Joyce wants her investigation to be a full indictment of all international adoptions and her lack of nuance is a weakness of the book. Yes, international adoption has become an industry, at least in the United States. There are, for example, camps for every nationality that help adopted children get in touch with their culture and “homeland” tours that plan (script) visits to the areas from which a child was adopted. Adopting parents are encouraged to design “life books” that detail the adoption odyssey and observe endless international holidays. Fundamentally, however, adoption of any type is emotionally, financially, and culturally complex, and Joyce seems to have little sympathy for those families that negotiate this terrain in meaningful and thoughtful ways. And while there certainly are abuses by nonsectarian adoption agencies and personnel, as well as a naïveté on the part of many adopting adults who uncritically believe their actions are essentially beneficial and benign, there isn’t the ideological underpinning of building a Christian army that so permeates the evangelical adoption movement. Perhaps this is self-rationalization on my part, but I believe that is an important difference.

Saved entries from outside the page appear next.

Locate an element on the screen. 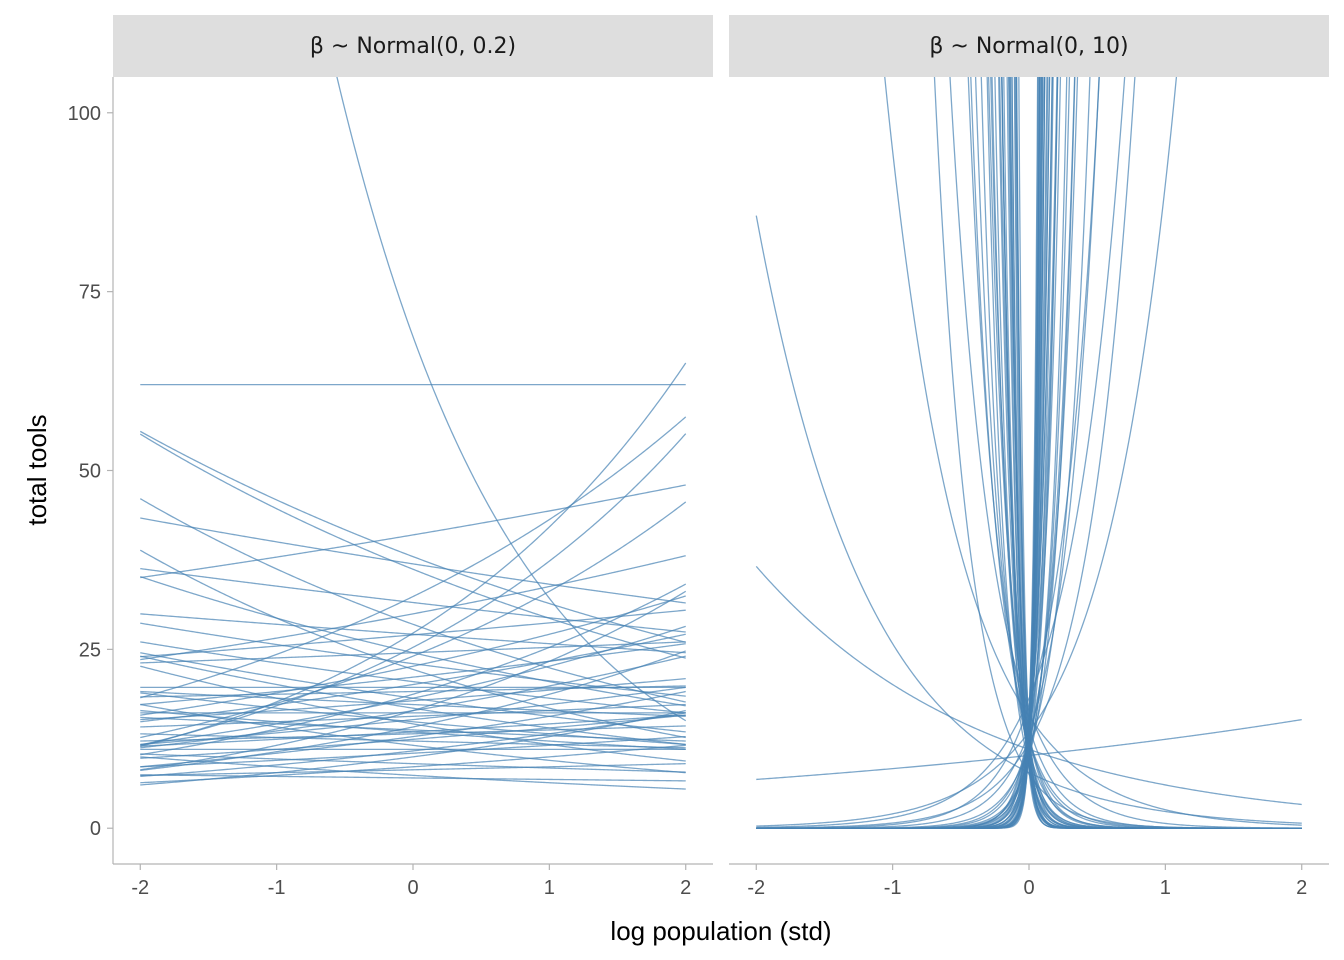 The width and height of the screenshot is (1344, 960). y-tick-label: 50 is located at coordinates (90, 472).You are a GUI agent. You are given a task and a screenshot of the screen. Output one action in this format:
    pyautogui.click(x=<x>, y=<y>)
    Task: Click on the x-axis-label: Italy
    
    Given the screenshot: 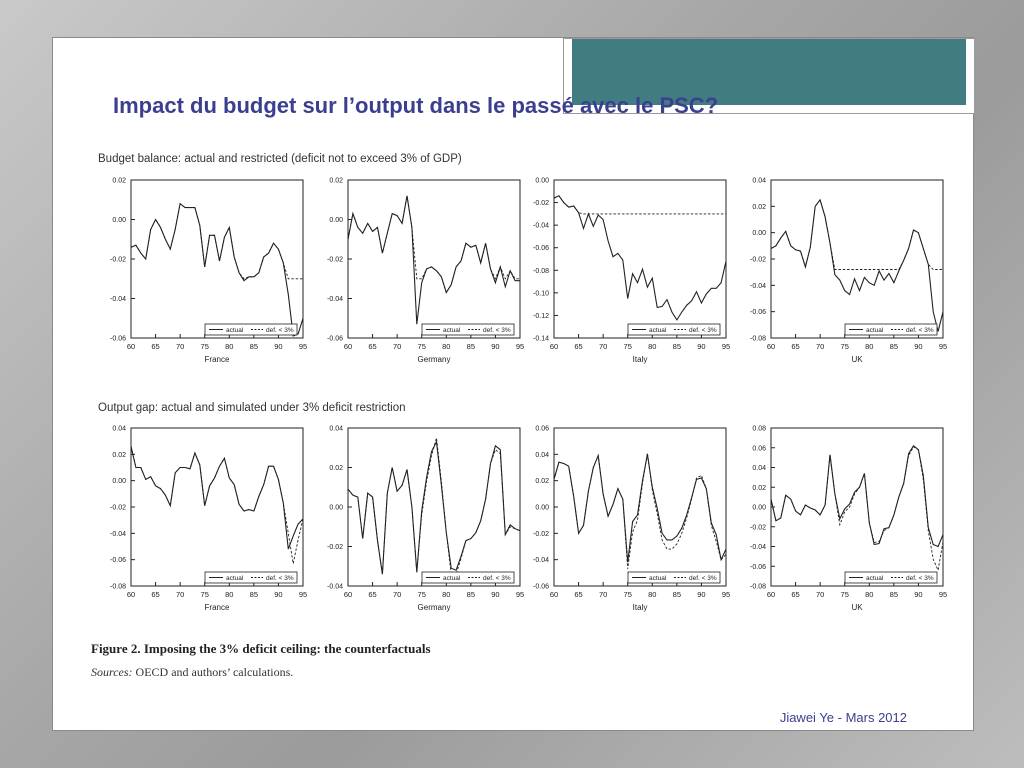 What is the action you would take?
    pyautogui.click(x=640, y=608)
    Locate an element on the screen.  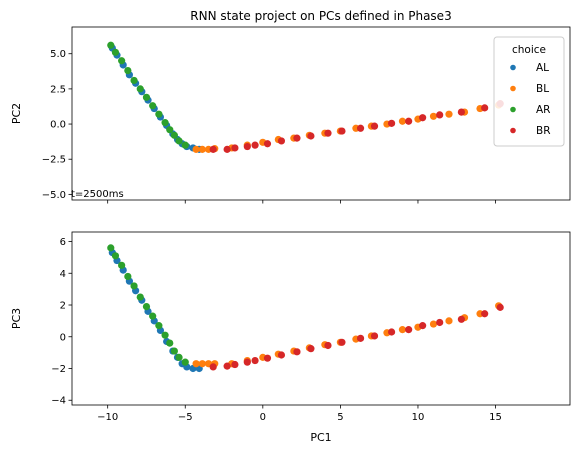
legend-box is located at coordinates (529, 92). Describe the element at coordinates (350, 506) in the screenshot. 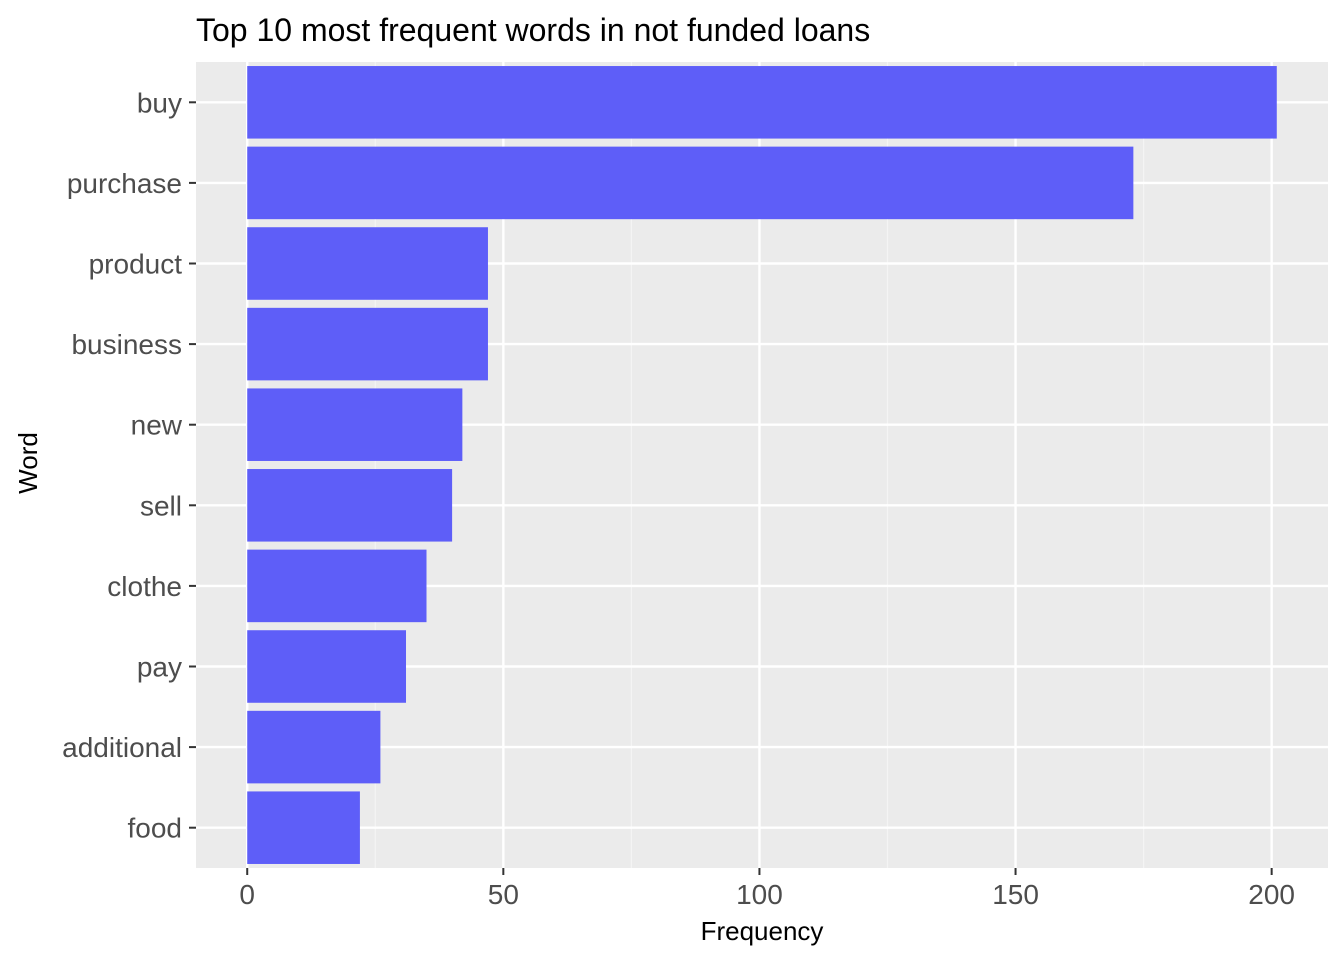

I see `bar-sell` at that location.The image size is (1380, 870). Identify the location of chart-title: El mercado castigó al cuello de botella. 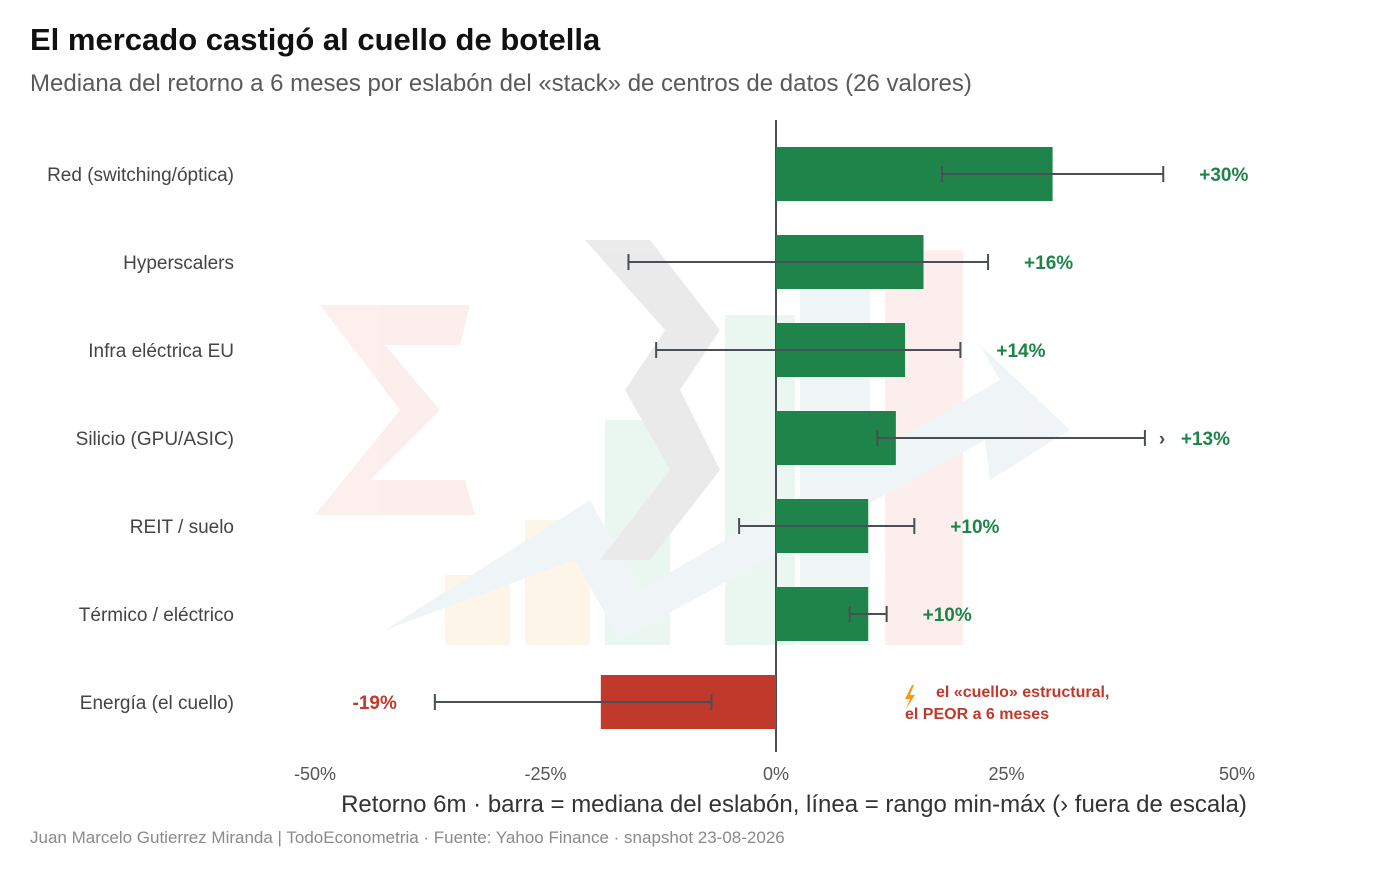
(316, 40).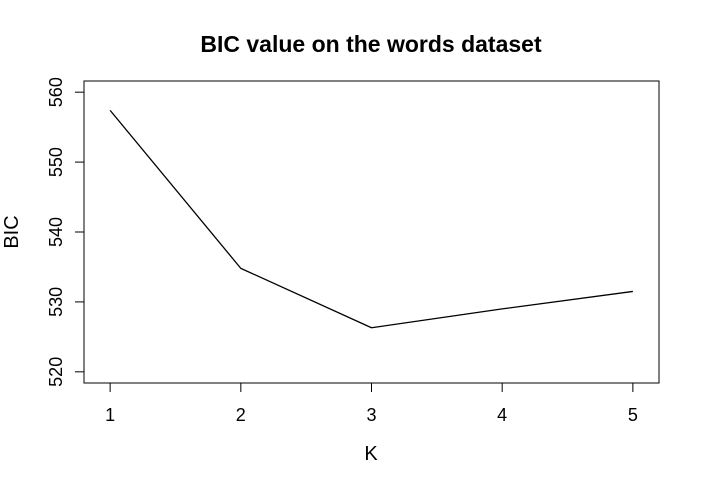 This screenshot has height=486, width=701. I want to click on y-tick-label-0: 520, so click(56, 372).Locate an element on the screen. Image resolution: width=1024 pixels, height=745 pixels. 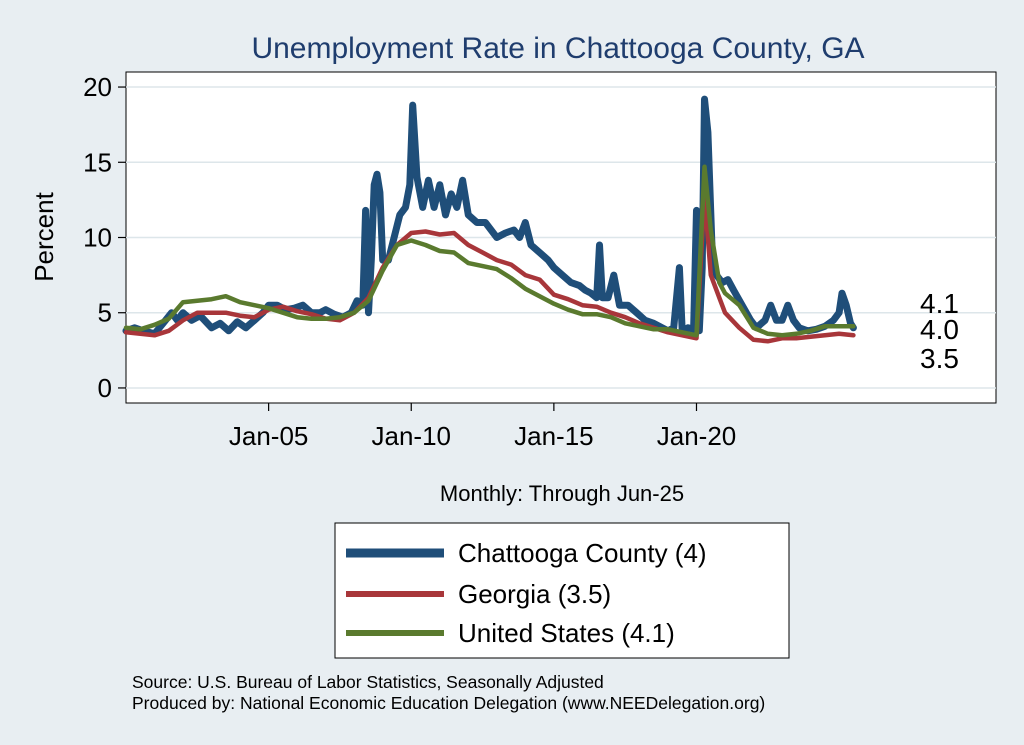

That said, she raises critically important concerns not just for adoption, but also for the child welfare system in general. If nothing else, she fully exposes the cultural hubris of those individuals and organizations that assume that “their way” is morally superior, all the while cloaking their views in the language of spirituality. Moreover, Joyce delineates how the Christian right has so thoroughly permeated the human service sector and policy arena. This is a significant contribution, and builds on her earlier book (Kathryn, 2010). Taken together, these works provide a blueprint for how Christian evangelicals see society functioning: rigidly traditional gender roles, large families in which all members are warriors for Christ, and complete obedience to the church. Evangelical adoption, then, is just one of many strategies for transforming the United States into a fully Christian theocracy. So convinced are they of this goal, that many evangelicals simply cannot comprehend how others (including other Christians) might differ in aim or approach. And they are closer to their goal than we may realize.
There are moments, especially around my daughter’s birthday, that I wonder how her birth mother is doing. Does she remember this child on this, or other days? Does she regret her choice or does she believe that she was giving this child a chance that her other children (my daughter’s half-siblings) weren’t given? What would she have provided my daughter that I cannot, and are there things I can uniquely give? I have no answers for these questions and can only be open to any exploration that my daughter chooses to do. I have uneasy questions that I ask of myself even if I was as diligent as I could be to ensure that this was an ethical adoption.
These questions, on a much larger scale, swirl around and through Joyce’s book. Child Catchers deserves a wide audience. It needs to be discussed and debated. It is not a perfect study of international adoption, but it is a thought-provoking one that uncomfortably connects a highly personal decision with broad, troubling public actions and consequences.